Um dos destaques do evento foi a presença da Professora Doutora Thais Emilia de Campos dos Santos, educadora, psicanalista e presidente da Associação Brasileira Intersexo (ABRAI). Thais Emilia tem uma longa trajetória na defesa dos direitos das pessoas intersexo, e sua atuação foi crucial para o sucesso dessa jornada. Em 2022, Thais entrou em contato com as equipes de saúde de Manaus durante um encontro de Direitos Humanos em São Paulo, onde orientou profissionais sobre as particularidades das pessoas intersexo, incluindo a situação de povos indígenas da Amazônia.
Durante a I Jornada de Manaus , Thais Emilia participou da mesa de abertura juntamente com outras autoridade. A abertura da Jornada, que aconteceu na noite da terça-feira (27), a diretora de Atenção à Saúde da Ebserh, Lumena Furtado, mencionou a importância da criação de serviços especializados para este público. “A Ebserh tem trabalhado com uma perspectiva de que toda a nossa Rede possa, cada vez mais, estar fazendo o ensino, a pesquisa e a assistência preocupados com um cuidado inclusivo. O acesso tem que ser garantido por processos de trabalho que reconheçam a diversidade e as necessidades singulares”, ressaltou.

_Seu objetivo_
De acordo com o trecho do documento, quem preside a Associação Brasileira Intersexo (ABRAI)? As linhas a seguir não são necessárias.

_Dados do exercício_
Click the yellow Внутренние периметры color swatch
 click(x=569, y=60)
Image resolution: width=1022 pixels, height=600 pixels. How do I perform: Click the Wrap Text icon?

_Resposta_
A Professora Doutora Thais Emilia de Campos dos Santos.